正解の根拠 (Answer Rationale)
選択肢①が正解です。
最重要! 遅筋線維(タイプI線維)は、
ミオグロビン (Myoglobin) を多く含み赤く見えることから「赤筋」とも呼ばれます。このミオグロビンが酸素を貯蔵・供給しやすいことに加え、周囲の
毛細血管密度 (Capillary Density) が高く、
ミトコンドリア (Mitochondria) も豊富です。そのため、
酸化的リン酸化 (Oxidative Phosphorylation) による持続的なATP産生に優れており、マラソンなどの持久性運動に適しています。
誤答の分析 (Distractor Analysis)
②番:
混同注意! 「筋線維タイプの割合は生涯変化しない」という記述は誤りです。筋線維タイプの割合は遺伝的要因の影響を強く受けますが、持久性トレーニングやレジスタンストレーニングにより、タイプIIb(IIx)線維がタイプIIa線維へ移行するなど、ある程度変化することが知られています。

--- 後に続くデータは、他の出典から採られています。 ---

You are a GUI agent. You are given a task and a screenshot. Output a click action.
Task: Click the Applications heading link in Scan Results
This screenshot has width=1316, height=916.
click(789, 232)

特に、長期間の持久性トレーニングはタイプI線維の割合を増加させる方向に働く可能性があります。
③番:遅筋線維(タイプI)は酸化的代謝に優れており、解糖系酵素活性が高いのは速筋線維(タイプII)の特徴です。無酸素運動に適しているのも速筋線維です。
④番:ミオグロビン含有量が高いのは遅筋線維(タイプI)です。速筋線維(タイプII)はミオグロビンが少なく「白筋」とも呼ばれます。持久力に優れているのも遅筋線維です。

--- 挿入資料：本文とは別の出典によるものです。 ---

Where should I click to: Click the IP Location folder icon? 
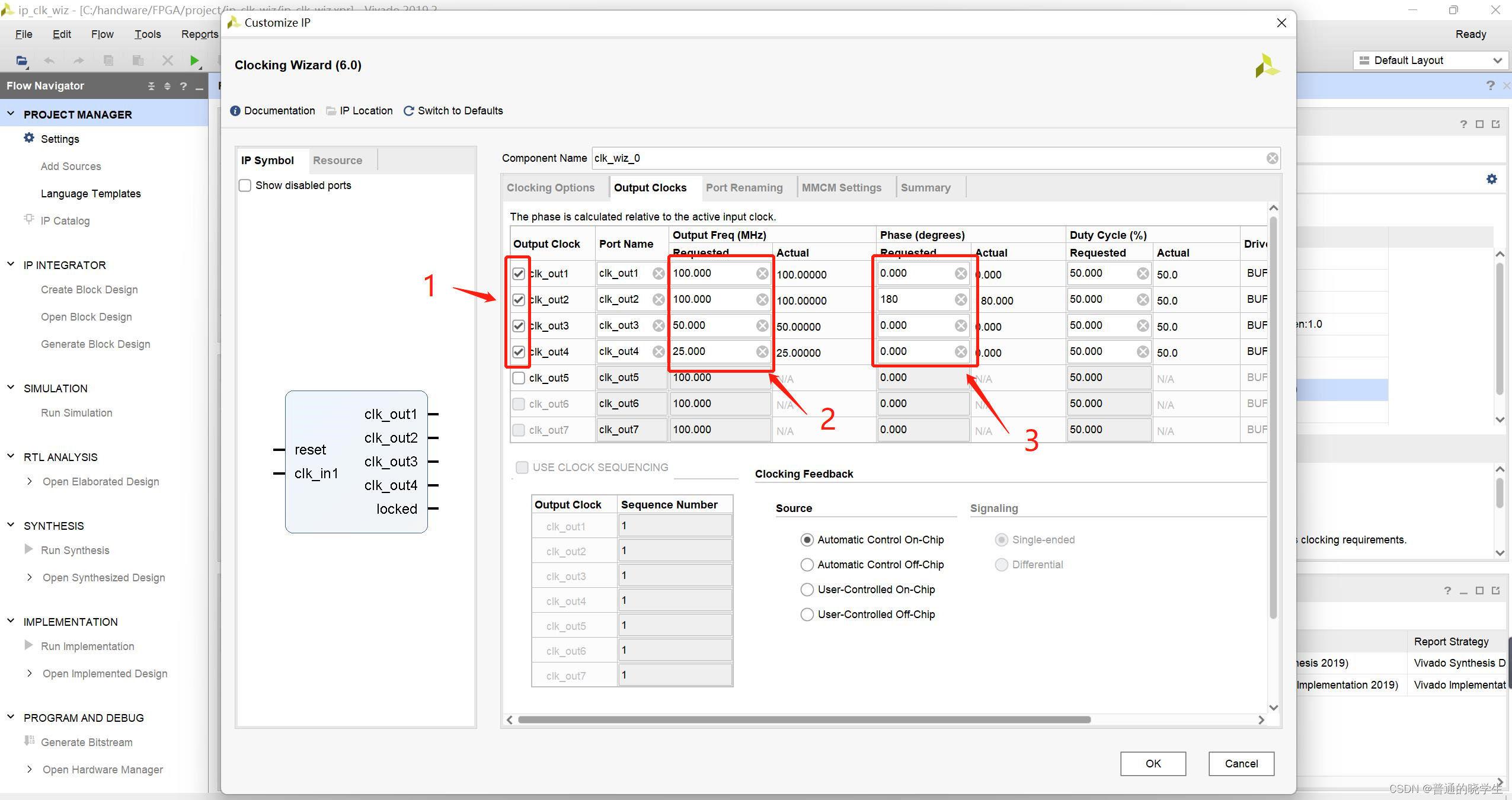(x=331, y=111)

⑤番:ミトコンドリアが豊富で疲労しにくいのは遅筋線維(タイプI)です。速筋線維(タイプII)は解糖系に依存するため、乳酸が蓄積しやすく疲労しやすいのが特徴です。
関連概念の整理 (Related Concepts)
速筋線維はさらに
タイプIIa(中間型:酸化能と解糖能の両方を備える)と
タイプIIb(IIx)(純粋な速筋:解糖能に特化)に細分類されます。持久性トレーニングによりIIb→IIa→Iへの変換が促進され、逆にレジスタンストレーニング(筋力トレーニング)ではIIa→IIbへの変換が促進されるという可塑性を持ちます。
概念整理
| 項目 | 遅筋線維(タイプI) | 速筋線維(タイプII) |
|---|
| 別名 | 赤筋 (Red Muscle) | 白筋 (White Muscle) |
| ミオグロビン | 多い | 少ない |
| 毛細血管密度 | 高い | 低い |
| ミトコンドリア | 豊富 | 少ない |
| 代謝様式 | 酸化的リン酸化(好気的代謝) | 解糖系(嫌気的代謝) |
| 収縮速度 | 遅い | 速い |
| 疲労耐性 | 高い(持久力) | 低い(瞬発力) |
| 適した運動 | マラソン・長距離走 | 短距離走・重量挙げ |
一目で比較!
遅筋 vs 速筋は「赤 vs 白」「持久 vs 瞬発」「好気的 vs 嫌気的」という3つの対比で覚えましょう。ミオグロビンの多さが赤い色と酸素供給能の高さに直結しています。
看護過程ポイント
患者の運動機能評価(筋力・持久力)やリハビリ計画立案の際に、筋線維タイプの特性を理解することは重要です。廃用症候群ではタイプI線維(抗重力筋)から優先的に萎縮が進行するため、早期離床・早期リハビリテーションの根拠となります。
暗記のコツ
「I(アイ)= Iine(ライン)で持久力(Endurance)」→ タイプI = 持久力(マラソンランナーをイメージ)。「II = 2 = 2倍速い」→ タイプII = 速い収縮(スプリンターをイメージ)。さらに「ミオグロビン(赤)= 遅筋」「速筋 = 白 = 解糖系」と色と代謝を結びつけると覚えやすいです。
国試頻出ポイント
筋線維の代謝特性(酸化的 vs 解糖系)と、それに基づく運動持久力・疲労耐性の関係が頻出です。特に「ミオグロビン量」「毛細血管密度」「ミトコンドリア数」が遅筋で多いこと、速筋は疲労しやすいことをセットで問われます。